Tokens and Lexemes

A lexer transforms raw source text into a sequence of structured tokens — the first stage of compilation. Before writing a lexer, it helps to understand the formal vocabulary: what a token class is, how individual matches relate to it, and what a lexeme carries.

Terminal Symbols

In formal grammar, a terminal symbol is an atomic element that cannot be broken down further. It is the end of the line for derivation — terminals represent the actual characters or strings that appear in source text. In a lexer, each token class acts as a terminal: it names a category of strings, and no lexer-level expansion applies below it.

See Context-Free Grammars for how terminals fit into production rules.

Token Classes vs Token Instances

It is useful to distinguish three levels:

Token class — defines a category of strings by a regular expression. For example, the NUMBER class matches any string of the form [0-9]+(\.[0-9]+)?: the integers "3", "42", and the decimals "3.14", "0.5".

Token instance — a specific string found in the input that belongs to a token class. When the lexer scans "3 + 4", it finds three token instances: the string "3" (a NUMBER), the string "+" (a PLUS), and the string "4" (another NUMBER).

Lexeme — the full record of a token instance: the token class, the matched text, and its position in the source. Parsing "3 + 4" produces three lexemes:

  • NUMBER("3", pos=0)
  • PLUS("+", pos=2)
  • NUMBER("4", pos=4)

The word lexeme is used throughout this documentation to mean this complete record.

Alpaca's Lexeme Type

In Alpaca, each matched token is represented as a Lexeme[Name, Value]. A lexeme carries four pieces of information:

  • name — the token class name string, e.g., "NUMBER" or "PLUS"
  • value — the extracted value with its Scala type, e.g., 3.14: Double for NUMBER, "+": String for PLUS
  • fields — a snapshot of the lexer context at match time, accessible as typed fields (e.g., .position, .line, .text)

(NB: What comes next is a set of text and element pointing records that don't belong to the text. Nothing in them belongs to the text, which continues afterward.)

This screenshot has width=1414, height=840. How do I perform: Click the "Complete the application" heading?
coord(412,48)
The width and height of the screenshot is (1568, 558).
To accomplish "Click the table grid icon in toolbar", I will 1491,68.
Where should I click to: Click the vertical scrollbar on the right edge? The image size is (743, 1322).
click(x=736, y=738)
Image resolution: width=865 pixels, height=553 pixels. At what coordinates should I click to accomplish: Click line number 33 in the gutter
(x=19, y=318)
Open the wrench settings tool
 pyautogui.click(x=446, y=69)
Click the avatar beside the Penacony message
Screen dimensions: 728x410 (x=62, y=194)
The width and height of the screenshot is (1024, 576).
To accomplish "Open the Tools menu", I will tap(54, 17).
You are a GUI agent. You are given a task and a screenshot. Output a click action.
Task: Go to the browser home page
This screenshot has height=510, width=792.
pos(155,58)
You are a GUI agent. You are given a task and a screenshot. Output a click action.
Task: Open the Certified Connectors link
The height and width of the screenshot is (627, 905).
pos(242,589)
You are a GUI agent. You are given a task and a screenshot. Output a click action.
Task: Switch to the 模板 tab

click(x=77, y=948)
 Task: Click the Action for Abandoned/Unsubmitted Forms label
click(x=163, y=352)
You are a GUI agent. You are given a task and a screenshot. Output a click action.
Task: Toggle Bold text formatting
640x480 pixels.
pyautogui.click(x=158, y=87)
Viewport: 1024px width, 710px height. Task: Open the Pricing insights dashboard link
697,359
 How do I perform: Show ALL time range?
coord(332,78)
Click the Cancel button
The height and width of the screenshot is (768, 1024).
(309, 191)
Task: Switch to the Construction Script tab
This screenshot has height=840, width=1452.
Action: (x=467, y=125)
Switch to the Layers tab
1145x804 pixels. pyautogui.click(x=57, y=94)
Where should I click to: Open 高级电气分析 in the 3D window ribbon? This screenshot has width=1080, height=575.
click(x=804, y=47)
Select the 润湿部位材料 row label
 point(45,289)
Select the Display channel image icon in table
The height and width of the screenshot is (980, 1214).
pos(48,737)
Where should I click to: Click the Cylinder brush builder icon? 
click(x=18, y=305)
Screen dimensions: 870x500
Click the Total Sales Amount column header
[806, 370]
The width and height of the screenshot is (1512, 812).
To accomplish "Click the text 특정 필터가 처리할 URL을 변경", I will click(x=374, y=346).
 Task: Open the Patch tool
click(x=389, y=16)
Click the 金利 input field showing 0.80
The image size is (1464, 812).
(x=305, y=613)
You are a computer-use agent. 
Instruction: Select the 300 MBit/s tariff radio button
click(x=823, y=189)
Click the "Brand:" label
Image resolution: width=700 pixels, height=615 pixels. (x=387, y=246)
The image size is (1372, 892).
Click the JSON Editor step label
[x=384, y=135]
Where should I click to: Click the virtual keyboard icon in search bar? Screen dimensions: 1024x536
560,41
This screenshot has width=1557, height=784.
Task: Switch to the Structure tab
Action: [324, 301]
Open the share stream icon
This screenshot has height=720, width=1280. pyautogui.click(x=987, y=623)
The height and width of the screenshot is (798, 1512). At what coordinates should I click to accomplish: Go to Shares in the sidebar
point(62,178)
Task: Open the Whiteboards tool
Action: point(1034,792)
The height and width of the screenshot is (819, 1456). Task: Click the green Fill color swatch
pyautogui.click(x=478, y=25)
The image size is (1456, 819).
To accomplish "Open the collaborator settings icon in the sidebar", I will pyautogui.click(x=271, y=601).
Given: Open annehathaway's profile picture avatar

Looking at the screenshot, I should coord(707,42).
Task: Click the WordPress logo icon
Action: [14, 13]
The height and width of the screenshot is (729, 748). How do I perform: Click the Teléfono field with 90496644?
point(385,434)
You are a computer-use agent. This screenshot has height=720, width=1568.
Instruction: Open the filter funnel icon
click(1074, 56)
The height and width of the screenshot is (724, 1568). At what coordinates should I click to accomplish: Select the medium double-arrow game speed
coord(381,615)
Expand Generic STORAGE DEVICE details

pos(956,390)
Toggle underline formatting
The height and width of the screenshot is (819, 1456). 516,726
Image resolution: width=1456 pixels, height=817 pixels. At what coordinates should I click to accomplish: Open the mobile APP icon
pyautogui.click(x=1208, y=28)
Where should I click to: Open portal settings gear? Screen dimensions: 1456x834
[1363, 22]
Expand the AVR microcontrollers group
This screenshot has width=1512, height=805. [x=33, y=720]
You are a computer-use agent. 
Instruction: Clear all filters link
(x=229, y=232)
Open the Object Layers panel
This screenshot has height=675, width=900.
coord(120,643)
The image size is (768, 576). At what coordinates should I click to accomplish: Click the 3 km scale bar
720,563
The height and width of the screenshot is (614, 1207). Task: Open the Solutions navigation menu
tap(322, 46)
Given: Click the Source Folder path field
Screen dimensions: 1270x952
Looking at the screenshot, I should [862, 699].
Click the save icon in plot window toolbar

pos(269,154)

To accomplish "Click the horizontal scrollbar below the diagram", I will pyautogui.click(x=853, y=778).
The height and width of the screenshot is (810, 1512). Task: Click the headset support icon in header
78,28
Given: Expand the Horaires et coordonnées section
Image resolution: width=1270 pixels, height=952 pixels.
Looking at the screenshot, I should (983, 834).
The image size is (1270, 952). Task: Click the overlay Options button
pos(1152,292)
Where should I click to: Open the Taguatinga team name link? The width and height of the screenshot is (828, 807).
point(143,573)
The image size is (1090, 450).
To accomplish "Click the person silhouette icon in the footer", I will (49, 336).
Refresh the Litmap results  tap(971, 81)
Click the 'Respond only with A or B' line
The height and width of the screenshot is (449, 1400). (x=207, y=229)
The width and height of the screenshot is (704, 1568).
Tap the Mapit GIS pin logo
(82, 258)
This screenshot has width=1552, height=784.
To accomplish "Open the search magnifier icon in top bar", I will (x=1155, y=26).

The tokenization output for a simple expression illustrates this:

import alpaca.*

val (_, lexemes) = BrainLexer.tokenize("foo(++)")
// lexemes: List[Lexeme] =
//   functionName("foo"), functionOpen, inc, inc, functionClose
//
// Each Lexeme carries:
//   .name     — token class name (e.g., "functionName")
//   .value    — extracted value  (e.g., "foo": String)
//   .position — column position at end of match
//   .line     — line number at end of match

Input matched as Token.Ignored — such as whitespace or other non-command characters — does not produce a lexeme and disappears from the stream.

BrainLexer Token Class Table

The BrainLexer running example defines these token classes:

Token Class Regex Pattern Value Type Example Match
next > Unit ">"
prev < Unit "<"
inc \+ Unit "+"
dec - Unit "-"
print \. Unit "."
read , Unit ","
jumpForward \[ Unit "["
jumpBack \] Unit "]"
functionName [A-Za-z]+ String "foo""foo"
functionOpen \( Unit "("
functionClose \) Unit ")"
functionCall ! Unit "!"

functionName is the only value-bearing token: the @ binding captures the matched text and passes it to Token["functionName"](name). The other tokens use Token["NAME"] without a value argument — they carry Unit. Their presence in the stream is enough; the matched text is accessible via lexeme.text from the context snapshot if needed.